In the late 1950s. its original 600 hp Winston diesel engine was upgraded with an 800 hp EMD 567CR prime mover. With the upgrade, the original hood was modified to fit the larger engine while its original electrical system remained the same.

In December 1967, #23 was sold to the Maryland and Pennsylvania Railroad (MPA) and renumbered again to MPA 83. While the MPA kept #83 in service, it was mostly kept in their roundhouse due to its age. On June 27, 1986, the MPA leased #83 to the Stewartstown Railroad.

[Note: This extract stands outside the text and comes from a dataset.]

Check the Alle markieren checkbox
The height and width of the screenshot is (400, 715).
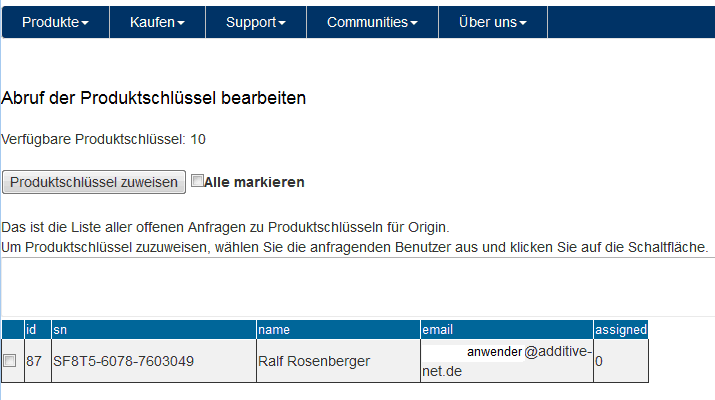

The Stewartstown Railroad purchased the locomotive months later in August 1986. Renumbering it STRT 11 to fit their roster, #11 was used for freight and passenger trains on the Northern-Central Railway trackage in New Freedom and rarely made it to Stewartstown due to deteriorating track conditions.

In 1997, #11 was moved to Jim Thorpe and used for Rail Tours Inc. Keeping its number, #11 was used as a yard switcher and for tourist trains. When Rail Tours Inc. ceased running train in 2005 #11 and most of the rest of the equipment was sold to the Reading and Northern Railroad. One year later, the Allentown and Auburn Railroad purchased the locomotive. It spent a couple of years stored in Pittston before arriving at the railroad's interchange in Topton in 2014.

Engine #11 was renumbered ALLN 206, returning it to its as build number. Still wearing its Rail Tours Inc. paint for some time, #206 received a coat of black primer just in time for the first passenger trips out of Kutztown, Pa for Easter of 2015. Soon after #206 was painted Pullman green to resemble similar engines used by the Reading Co.

1. 206 is frequently used running passenger trains from Kutztown, PA to Topon, PA and back, in addition to occasional freight transport out of Topton.

==Rolling stock==
The ALLN has a variety of rolling stock which includes cabooses, freight cars and passengers cars. The railroad's main passenger car is ALLN1161, a 72 ft all steel suburban coach which was built in 1927 for the Central Railroad of New Jersey, which has been used by the ALLN on almost every passenger trip since the railroad's opening in 2016. ALLN1161 is used alongside various cabooses to transport the railroad's passengers.